▶ [Parts of the exercise]
[1] According to the forum thread about saving descript.ion comments, what location is listed for DrShark?
[2] Rewrite the part of the forum thread that opens with the words containing "1. Save following" and closes with "copy all text.", replacing "Unix" with "Windows" throughout.

Inconsistencies when saving descript.ion comments with Unix lines

The behaviour described in the bug report is either by design, or would be far too complex/time-consuming to be changed

Moderators: white, Hacker, petermad, Stefan2

User avatar
DrShark
Power Member
Power Member
Posts: 1872
Joined: 2006-11-03, 22:26 UTC
Location: Kyiv, 68/262
Contact:

Inconsistencies when saving descript.ion comments with Unix lines

Post by *DrShark »

To reproduce:

Test case 1.

1. Save following with text as a text file with Unix lines:

Code: Select all

2020-09-09 16:40:18 Low memory clear event!
2020-09-09 16:40:18 Low memory clear event!
2020-09-09 16:41:30 tcApplication: onCreate
2020-09-09 16:41:35 PlayIntentReceiver.onReceive: com.ghisler.PlayPause
2020-09-09 16:41:35 showPlayerNotificationIfNotVisible
2. Now when it has Unix linebreaks, copy view this file with Lister and copy all text.

▶ [Data shown]

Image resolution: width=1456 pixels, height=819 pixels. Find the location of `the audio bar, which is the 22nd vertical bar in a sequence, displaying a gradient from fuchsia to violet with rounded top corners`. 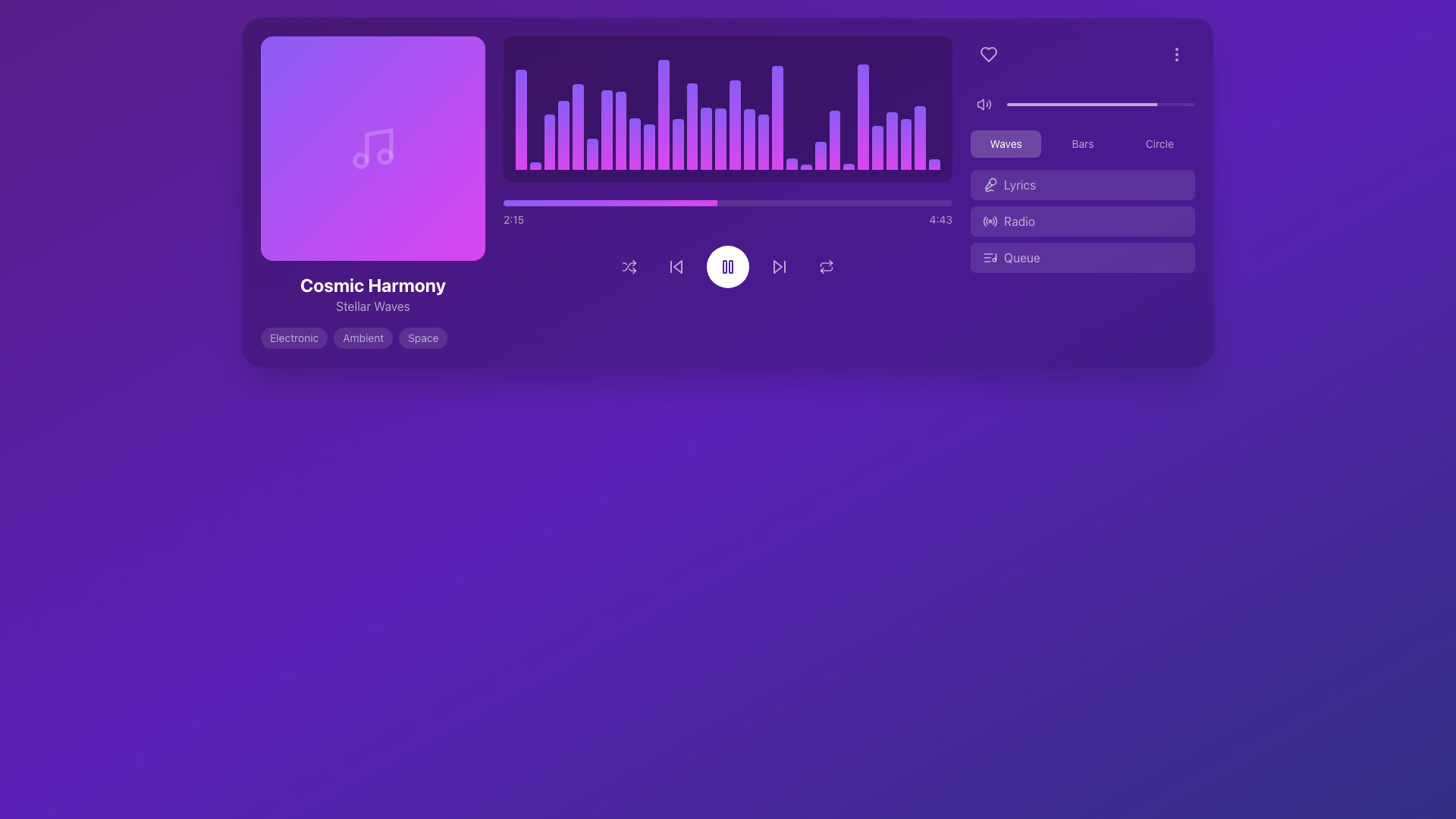

the audio bar, which is the 22nd vertical bar in a sequence, displaying a gradient from fuchsia to violet with rounded top corners is located at coordinates (820, 155).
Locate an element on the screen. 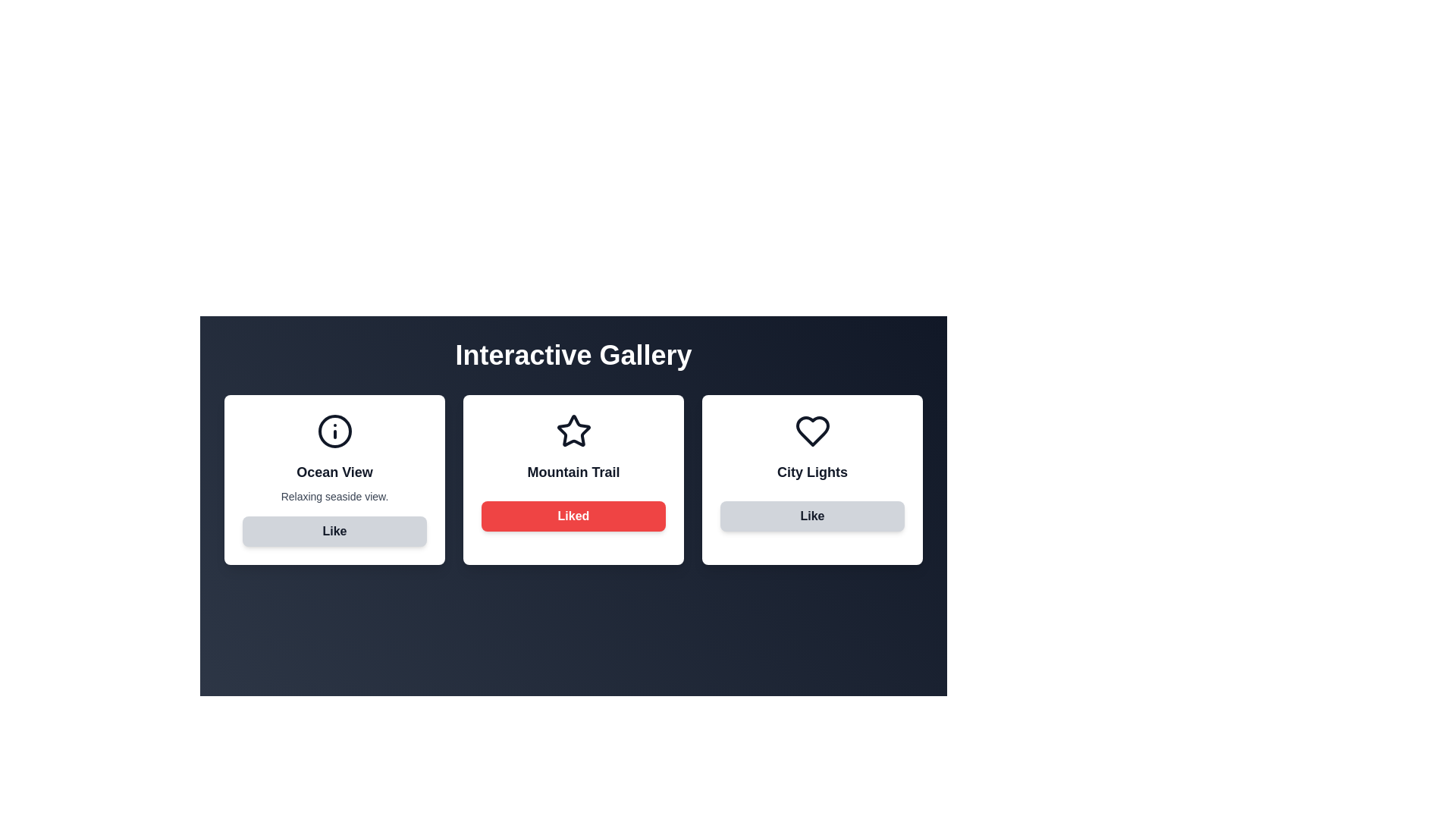 The width and height of the screenshot is (1456, 819). the clickable card labeled 'Mountain Trail', which features a star icon at the top and a red button labeled 'Liked' at the bottom is located at coordinates (573, 479).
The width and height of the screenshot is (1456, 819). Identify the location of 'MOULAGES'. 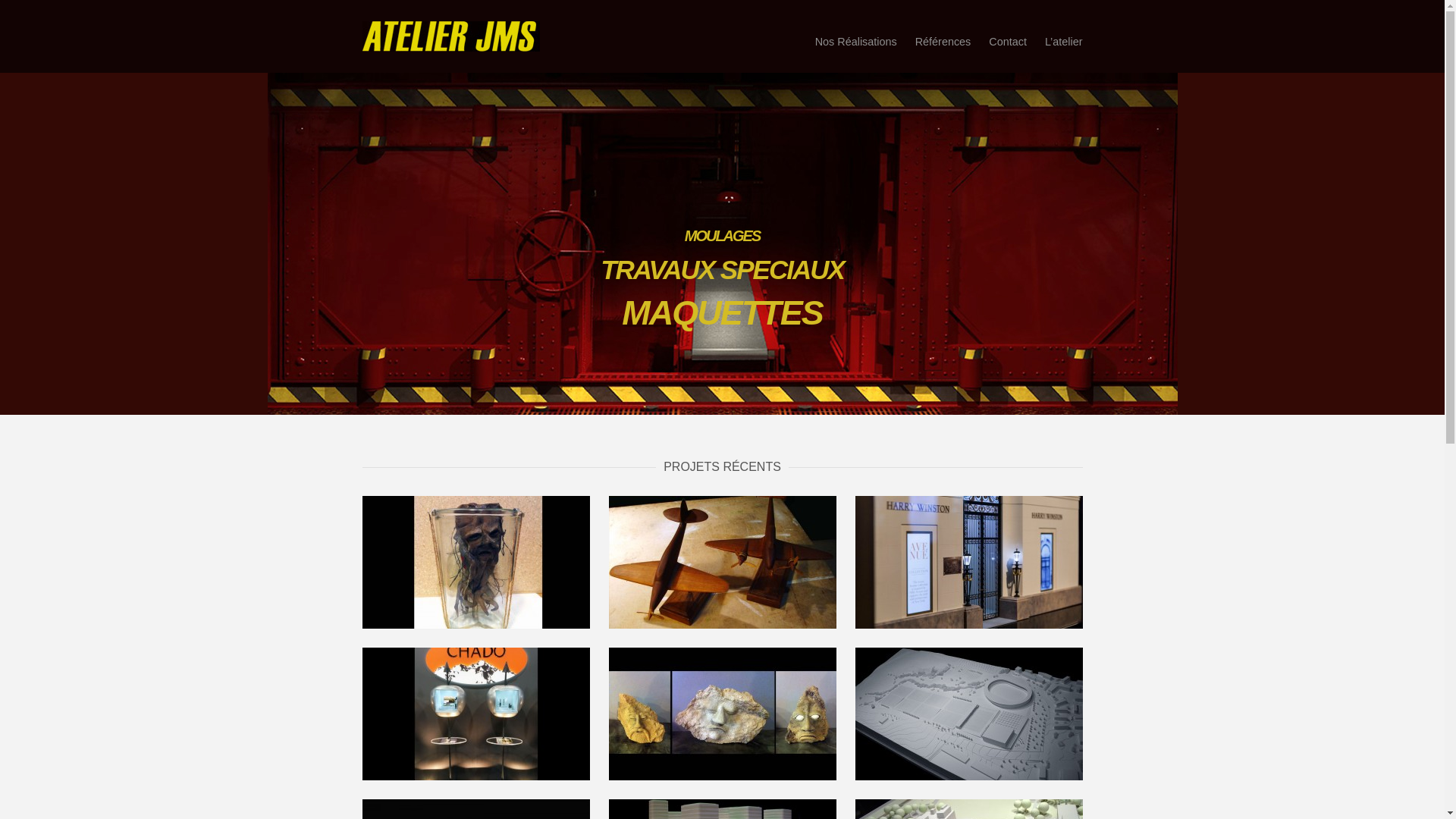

▶ [Solutions below]
[1] Kyiv, 68/262

[2]
1. Save following with text as a text file with Windows lines:

Code: Select all

2020-09-09 16:40:18 Low memory clear event!
2020-09-09 16:40:18 Low memory clear event!
2020-09-09 16:41:30 tcApplication: onCreate
2020-09-09 16:41:35 PlayIntentReceiver.onReceive: com.ghisler.PlayPause
2020-09-09 16:41:35 showPlayerNotificationIfNotVisible
2. Now when it has Windows linebreaks, copy view this file with Lister and copy all text.